Anne Greene: Vida após a execução

(Representação visual gerada pela IA Midjouney)

A aplicação de penalidades fatais já foi uma prática muito mais disseminada e abrangente no passado do que é ainda nos dias atuais. Somente no “Bloody Code” britânico em vigor nos séculos XVII e XVIII eram previstos mais de 200 delitos condenáveis pela aplicação da pena de morte. Deste tipo de justiça não há escapatória, mas o que acontece quando a pessoa condenada sobrevive à execução? 

Um caso desafiador para o sistema penal envolveu a inglesa Anne Greene e motivou acaloradas discussões. Nascida por volta de 1628, ela era de procedência pobre e começou a trabalhar muito jovem como serviçal doméstica, o que era algo comum para moças em suas condições. Em 1650 ela estava trabalhando na residência de Sir Thomas Read, um rico proprietário de terras em Berkshire, Northamptonshire, Oxfordshire e Hertfordshire, que era cavalheiro com produtiva ficha de serviços prestados ao reino como militar durante a Guerra Civil Inglesa e aplicador da lei rigoroso, quando serviu de xerife em três condados diferentes. 

Durante o seu serviço, Anne, uma moça solteira e subordinada à família abastada para quem trabalhava, acabou sendo seduzida pelo neto do patrão e engravidou. Não chegava a ser uma ocorrência atípica num cenário no qual não faltavam casos de envolvimentos entre empregadores e serviçais com eventuais nascimentos de filhos ilegítimos que poderiam até representar situações comprometedoras. Em novembro de 1650 ela deu à luz a um natimorto e, além desta tragédia, outro drama se abateu sobre ela, que foi acusada de infanticídio e ocutação de cadáver, sendo enquadrada na rigorosa Lei para Prevenir a Destruição e Assassinato de Filhos Bastardos, de 1624. A regra legal presumia que qualquer mulher solteira que ocultasse a morte de seu filho ilegítimo era culpada de assassinato, a menos que pudesse provar, com pelo menos uma testemunha, que a criança havia nascido morta.  

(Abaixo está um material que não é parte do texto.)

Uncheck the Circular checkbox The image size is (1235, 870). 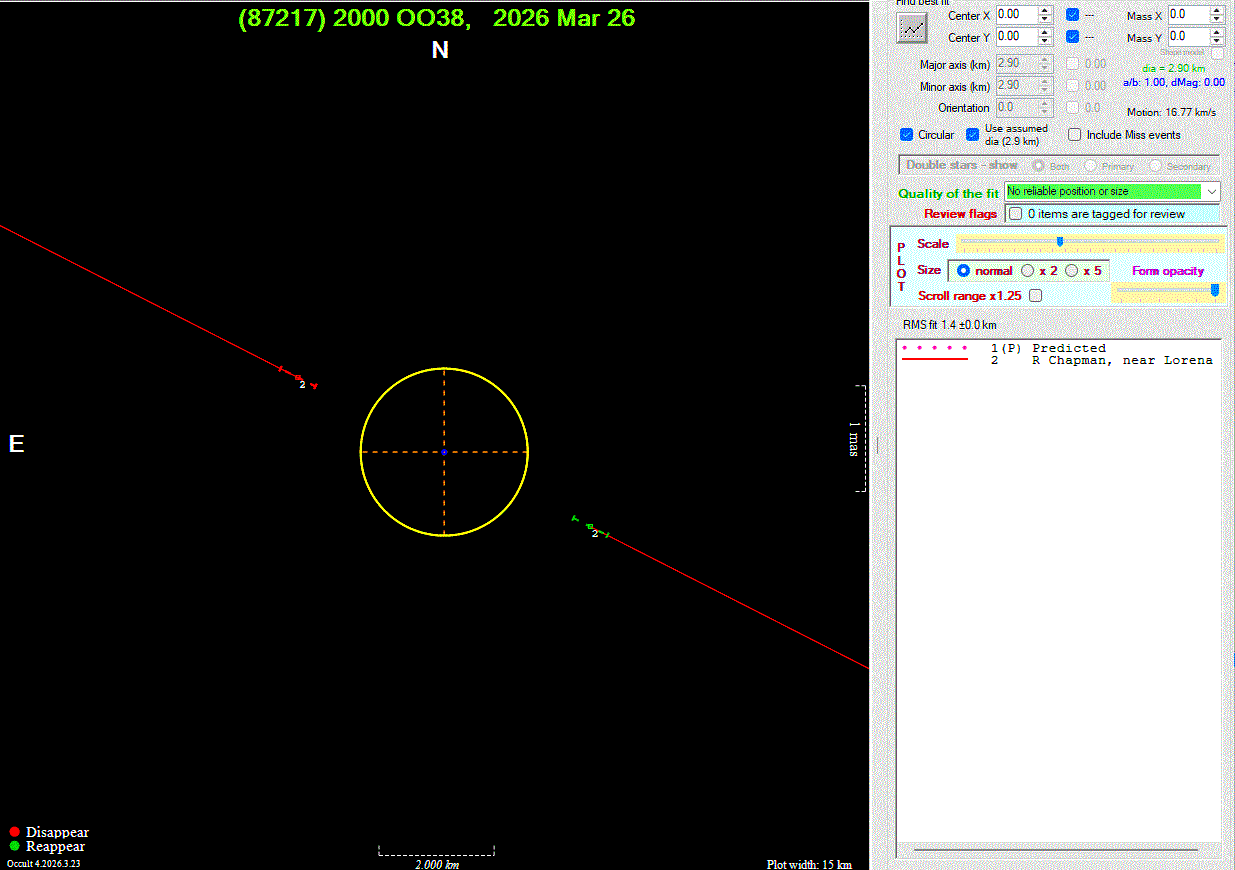pos(907,135)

No mês seguinte ocorreu o julgamento. Anne contou com o testemunho de uma parteira que confirmou que o feto, que era prematuro, não teria condições de sobreviver, além de ter em seu favor os depoimentos de outros serviçais da mansão que declararam que ela lidou com uma gravidez problemática, estando doente durante o período anterior ao parto. Apesar das testemunhas, o júri não se convenceu e a mulher foi declarada culpada, condenada à morte na forca.

A execução foi marcada para o dia 14 do mesmo mês. Foi enforcada diante de espectadores que não se incomodaram com o clima frio que dominava aquele dia. Como de costume, os corpos de pessoas executadas podiam ser destinados aos estudos médicos, e este foi o destino de Anne. Mas, enquanto estava prestes a ser dissecada na Universidade de Oxford, os médicos perceberam que ela estava inerte, desacordada, porém ainda viva. Eles apelaram para métodos usuais de reanimação, como esfregar os membros e aplicar uma infusão de tabaco.

A notícia da sobrevivência de Anne Greene se espalhou e gerou agitação, com pessoas especulando sobre a situação surpreendente. Havia quem fizesse alarde sobre a ocorrência de um milagre, intervenção divina que provava sua inocência. A interpretação religiosa do acontecimento foi difundida através da circulação de panfletos que se tornaram muito populares, contando a história de Anne e o desfecho surpreendente de seu enforcamento, levantando questões sobre justiça, ação milagrosa e também abordando as técnicas médicas utilizadas na reanimação. No decorrer de sua recuperação, Anne obteve o apoio crescente da opinião pública, causa reforçada por soldados e pessoas da comunidade médica. 

No extremo oposto figuraram os defensores da reaplicação da pena, justificando que a sobrevivência da condenada ocorreu por uma falha na execução, assim o fato de Anne estar viva apenas sinalizava que a decisão judicial não foi cumprida. Para este grupo, manter Anne Greene seria um desrespeito à lei e à instituição judicial. A articulação condenatória arrefeceu quando o principal instigador da iniciativa de realizar um novo enforcamento, e ex-patrão de Anne, morreu enquanto ela retomava seu vigor físico. 

Anne Greene foi finalmente perdoada e acabou indo morar no campo. Ela casou, teve três filhos e morreu finalmente em 1665, aos 35 anos de idade. 

Ela guardou consigo o caixão no qual seria sepultada por ocasião da execução como uma estranha recordação de seu enforcamento.